8д. Красота в Церкви
Несложно убедиться в том, что красота, даруемая искусствами, есть неотделимая деталь церковного бытия - для этого достаточно просто войти в храм, особенно во время церковной службы. Богослужебная эстетика устроена таким образом, что она воздействует почти на все органы человеческих чувств - на зрение, обоняние, слух, вкус. Таким образом, значение эстетического начала для церковного устроения - огромно. Однако «эстетика» в данном случае не тождественна красоте - естественной красоте этого мира. Например - икона несводима к красоте тех, кто «красиво» изображен на ней, ведь древняя с эстетической точки зрения «некрасивая» икона свята и почитаема никак не менее, а часто и более, чем новая «красивая» (вспомним к тому же, что древние христианские писатели не стесняясь говорили, что Христос по земным меркам был некрасивым). Потому что назначение и суть иконы - в символизме, позволяющем перенести умный взор в иной мир, мир духовной реальности, но никак не в том, чтобы, глядя на нее, человек получал эстетическое удовольствие от красоты искусства, воплощенного в ней. То же самое и с церковным богослужебным распевом. Истинное же назначение церковного искусства - в том, чтобы являть умную красоту умному взору человека, поскольку только через умственное начало в человеческом существе ему может быть наиболее адекватно явлена красота нетварной реальности.

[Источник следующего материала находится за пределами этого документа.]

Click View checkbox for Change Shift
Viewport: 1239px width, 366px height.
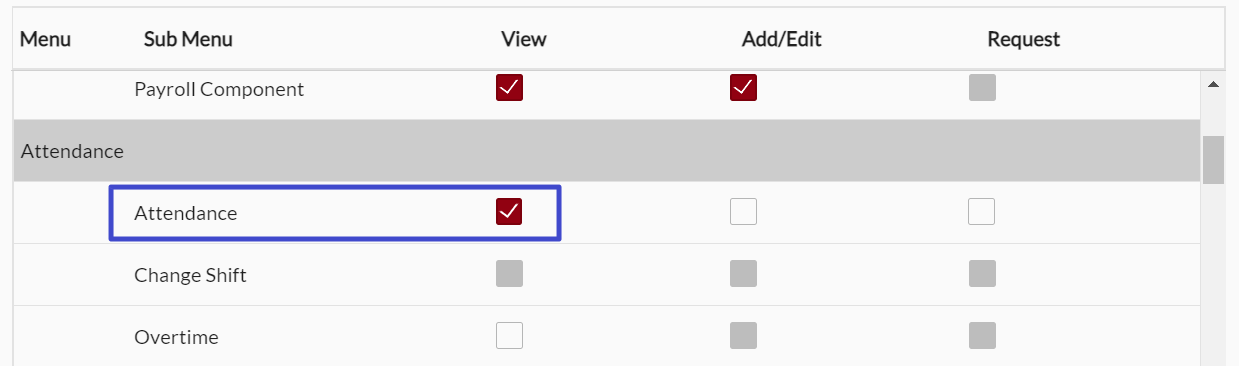tap(509, 274)
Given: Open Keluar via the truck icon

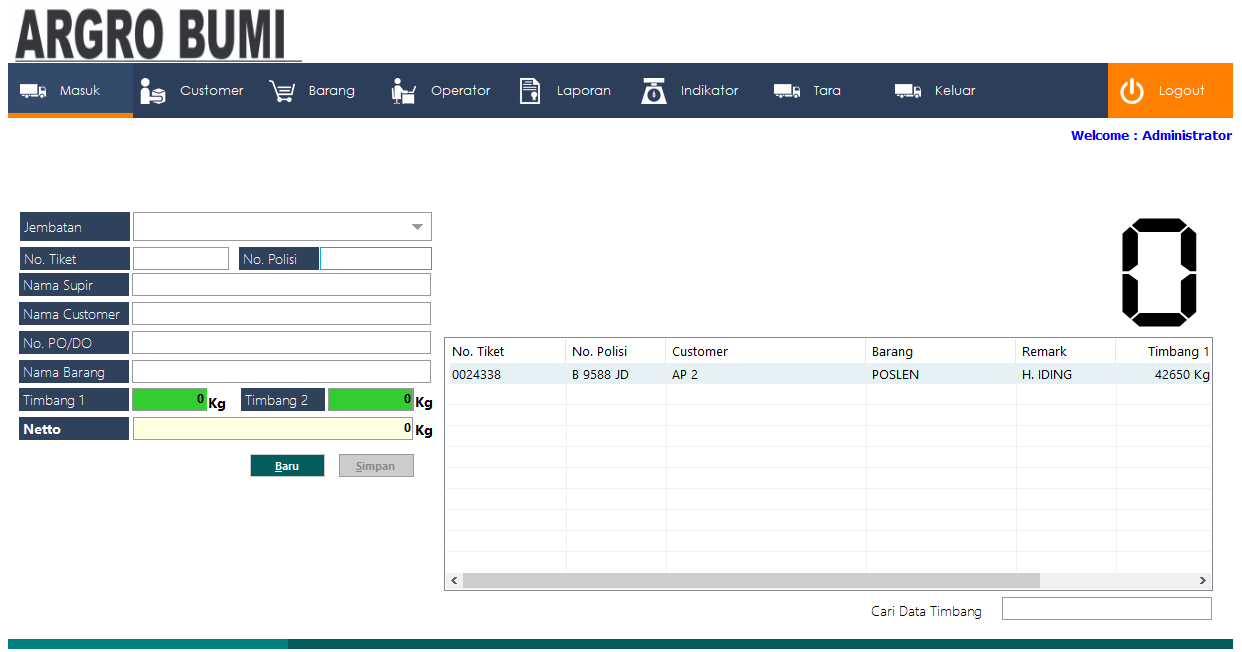Looking at the screenshot, I should (908, 91).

Естественная же красота в земном бытии Церкви имеет служебные функции, но не может являться самоцелью. Единственная функция церковной внешней красоты - напоминать человеку о Боге. Именно так в контексте учения Церкви понимается истинное назначение пышних богослужений, роскошного храмового убранства, величественной храмовой архитектуры. Это стало особенно необходимо проговаривать, когда христианская Церковь стала государственной, и потому внешне формы стали играть в ее земном бытии все большее значение.

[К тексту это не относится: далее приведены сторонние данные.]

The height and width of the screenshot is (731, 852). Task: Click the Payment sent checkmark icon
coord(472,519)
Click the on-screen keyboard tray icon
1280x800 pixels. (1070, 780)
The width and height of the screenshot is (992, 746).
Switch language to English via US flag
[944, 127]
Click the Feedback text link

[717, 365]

Так, византийский историк Прокопий Кесарийским следующим образом говорит про храм Святой Софии в Константинополе: «Этот храм представлял чудесное зрелище - для смотрев­ших на него он казался исключительным, для слышавших о нем - совершенно невероятным. … Он выделяется среди других строений, как бы склоняясь над остальным городом, украшая его как составная его часть, сам украшается им, так как, будучи его частью и входя в его состав, он настолько выдается над ним, что с него можно видеть весь город, как на ладони. … При рассматривании всегда приходится быстро переводить свой взор с одного предмета на другой, так как рассматривающий никак не может остановиться и решить, чем из всей этой красоты он более всего восхищается. Но даже и так, обращая на все свое внимание, перед всем [от изумления] сдвигая брови, зрители все-таки не могут постигнуть искусства и всегда уходят оттуда подавленные непостижи­мостью того, что они видят». Затем же Прокопий добавляет: «И всякий раз, как кто-нибудь входит в этот храм, чтобы молиться, он сразу понимает, что не человеческим могуществом или искусством, но Божиим соизволением завершено такое дело; его разум, устремляясь к Богу, витает в небесах, полагая, что Он находится недалеко».
В случае же, когда церковная красота используется человеком не по назначению, то есть не является тем, что возводит его к Богу, роль этой красоты отрицательна. Церковная красота есть то, что помогает началу молитвы, но на более совершенном уровне молитвенной жизни восприятие этой красоты становится ненужным.